世界から猫が消えたならのMasaichiYaguchiのレビュー・感想・評価

世界から猫が消えたなら(2015年製作の映画)
3.8
エンドロールが流れても席を立つ人がいないという試写会を久し振りに経験した。
川村元気さんのベストセラー小説を、佐藤健さん、宮崎あおいさん共演で映画化した本作は、観終わった後に心に沁みるような余韻が残る。
ある日突然、余命僅かと宣告された青年が体験する不思議な出来事の数々を描く本作は、原作者が映画プロデューサーということもあり、映画愛や家族愛、そして猫に対する愛に満ちている。

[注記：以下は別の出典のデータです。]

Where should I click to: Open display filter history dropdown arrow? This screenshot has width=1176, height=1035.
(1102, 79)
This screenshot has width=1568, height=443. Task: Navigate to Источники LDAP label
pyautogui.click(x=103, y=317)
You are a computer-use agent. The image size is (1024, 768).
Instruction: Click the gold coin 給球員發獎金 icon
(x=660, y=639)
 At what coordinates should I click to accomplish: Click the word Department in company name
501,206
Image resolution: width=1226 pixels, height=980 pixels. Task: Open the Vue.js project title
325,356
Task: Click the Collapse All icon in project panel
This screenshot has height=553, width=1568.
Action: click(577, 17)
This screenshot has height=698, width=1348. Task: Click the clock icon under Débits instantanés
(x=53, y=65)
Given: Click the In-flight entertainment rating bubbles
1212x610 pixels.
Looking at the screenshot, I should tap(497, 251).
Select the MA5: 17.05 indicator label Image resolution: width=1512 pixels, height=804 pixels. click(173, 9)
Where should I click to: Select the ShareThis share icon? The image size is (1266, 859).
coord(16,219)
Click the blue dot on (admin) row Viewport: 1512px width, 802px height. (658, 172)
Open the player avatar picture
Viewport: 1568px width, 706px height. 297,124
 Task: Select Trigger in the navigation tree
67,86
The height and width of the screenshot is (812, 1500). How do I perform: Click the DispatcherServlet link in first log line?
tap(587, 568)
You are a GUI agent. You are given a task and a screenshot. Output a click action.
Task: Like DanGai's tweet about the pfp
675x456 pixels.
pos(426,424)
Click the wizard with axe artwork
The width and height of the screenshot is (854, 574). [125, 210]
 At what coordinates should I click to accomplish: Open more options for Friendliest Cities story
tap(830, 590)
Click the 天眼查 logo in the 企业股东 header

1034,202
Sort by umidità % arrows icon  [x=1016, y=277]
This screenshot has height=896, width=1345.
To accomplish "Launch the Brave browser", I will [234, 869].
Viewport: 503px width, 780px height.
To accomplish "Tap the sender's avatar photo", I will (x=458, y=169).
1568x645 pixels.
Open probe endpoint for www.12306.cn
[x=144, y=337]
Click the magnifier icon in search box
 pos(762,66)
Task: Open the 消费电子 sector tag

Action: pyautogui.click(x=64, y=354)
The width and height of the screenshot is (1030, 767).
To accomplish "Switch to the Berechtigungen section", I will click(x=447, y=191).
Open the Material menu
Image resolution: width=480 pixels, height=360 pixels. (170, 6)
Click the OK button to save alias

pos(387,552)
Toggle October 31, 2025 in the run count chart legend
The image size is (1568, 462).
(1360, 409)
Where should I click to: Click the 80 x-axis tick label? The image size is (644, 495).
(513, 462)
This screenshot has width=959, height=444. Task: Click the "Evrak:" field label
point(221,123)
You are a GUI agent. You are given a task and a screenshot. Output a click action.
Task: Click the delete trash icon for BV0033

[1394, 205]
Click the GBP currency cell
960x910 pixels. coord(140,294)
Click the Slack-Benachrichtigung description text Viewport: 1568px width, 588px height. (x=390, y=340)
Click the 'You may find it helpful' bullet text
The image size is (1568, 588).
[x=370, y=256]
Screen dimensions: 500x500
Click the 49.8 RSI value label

物語は、「何かを得る為には犠牲が伴う」という言葉通り、主人公が僅かな余命を伸ばす為にした“悪魔”との契約によって、世の中から物が一つづつ消されていく様をファンタジックに描いていく。
そして、「大切なものは失ってから気付く」ように、物が消されていく中で主人公は自分の人生にとって掛け替えのない存在に気付いていく。
函館や小樽、海を越えてアルゼンチンやブラジルを舞台にして主人公を巡るドラマが、主演の二人をはじめとして濱田岳さん、奥田瑛二さん、原田美枝子さんという演技派キャストの繊細な表現で紡がれていく。
一つ一つのシーンが絵画のように美しく、映像詩を観ているような気分になる。
人は普段、何気なく生活している時は、自分の周りにいる人々や物に対して気に留めることは少ない。
本作の主人公の様な状況に置かれて初めて、自分が如何に周りから大切にされ、守られ、愛されていたのかを知る。
この作品では、主人公が「死」と向き合えば向き合う程、逆説的にその「生」を描いているように思う。
「死」が「生」を限りあるものにしているからこそ、限られた「生」の時間を如何に生きるべきなのか、そして人生を実りあるものにしてくれるものは何なのかを、本作は優しく静かに語り掛けてくれる。